Updated July 20 at 4:15 p.m. - STLPR journalists Holly Edgell and Chad Davis joined St. Louis on the Air host Don Marsh to provide context and analysis about this story.
Original story from 7/19:
Clayton City Manager Craig Owens, Clayton Police Chief Kevin R. Murphy, and other officials met with several black students who were falsely accused of “dining and dashing” at an IHOP in Clayton.
Owens said the meeting was “emotionally powerful.”
“In hindsight, it is clear to us that we mishandled the interaction with these 10 Washington University students and lacked sensitivity about their everyday reality,” he said in a statement.
The department is promising to continue its investigation detailing the events of July 7 when 10 black students were accused of eating at the IHOP and not paying. The students were walking from the restaurant to the Richmond Heights Metrolink station near the Galleria when they were stopped by police. In some accounts, the students were forced to walk back to the restaurant after showing their receipts. Officers said a few students offered to walk back to show they were not the suspects. The group was followed by several police vehicles.
When the group arrived, the manager of the IHOP told the officers that the individuals were not the suspects. The officers then dismissed the students.
“As soon as we got to the IHOP, the manager, he looked disgusted,” Teddy Washington, one of the 10 students said in an interview with CNN about the incident. “As soon as he looked at the group of ten of us he said ‘yeah, you definitely have the wrong group.’”
Owens said in a statement that this incident is an opportunity for the city to do better.
“We left (the meeting) with a much better understanding of how the students were feeling the night of July 7 and what it is like to be a young African-American who is confronted by the police,” Owens said.
Wash U student Teddy Washington told CNN that an investigation into the matter was underway before the university contacted the police department.
"I know I have a voice and I can make some change," says Teddy Washington, a black student who was wrongly accused of dining and dashing: "My next move is to just do what I can to, I guess, make the world a better place to live in" https://t.co/zVH784e88A pic.twitter.com/7C3OnH4FDo
— New Day (@NewDay) July 19, 2018
A separate meeting was held Wednesday between university faculty, the Ethical Society of Police and the Urban League of Metropolitan St. Louis. State Rep. Stacey Newman, St. Louis Treasurer Tishaura Jones and the parents of one of the students also attended. The discussion centered around ways to strengthen racial equity.
“We have an obligation and also the skills, in terms of we’re researchers, to help Washington University become a stronger voice and a stronger force in changing this region’s historical racism,” said Shanti Parikh, an associate professor of Sociocultural Anthropology and African and African-American Studies at Wash U. Parikh is also a member of the Friends of KWMU Community Advistory Board.

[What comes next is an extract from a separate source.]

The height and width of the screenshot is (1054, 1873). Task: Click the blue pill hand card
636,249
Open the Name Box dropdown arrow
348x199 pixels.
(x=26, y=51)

Parikh’s husband, Jason Wilson, was stopped by the Clayton police twice this year while canvassing for a school board position after residents accused him of soliciting.
The meeting was held after the City of Clayton released it’s initial statement on the issue, which apologized to students for this being their first interaction with the city.
“The city called them collateral damage,” Parikh said. “As a black mother of two black sons and having a black husband, that collateral damage is something they have to live with.”
We will close by just sharing how extremely impressed we are by these Washington University students. We are grateful that they have been willing to share their experience and their perspective. They came to Washington University to change the world and they have already done so. — Craig Owens, Clayton city manager
Urban League Vice President of Civil Rights and Advocacy, Redditt Hudson was also present at the meeting.
“Often it’s pedestrian stops that lead to the kinds of encounters that we see go wrong over the years,” Hudson said.
The city of Clayton asked that the police department finish its investigation as quickly and as thoroughly as possible. The department will also conduct more training on racial sensitivity and will provide body cameras for officers later this year.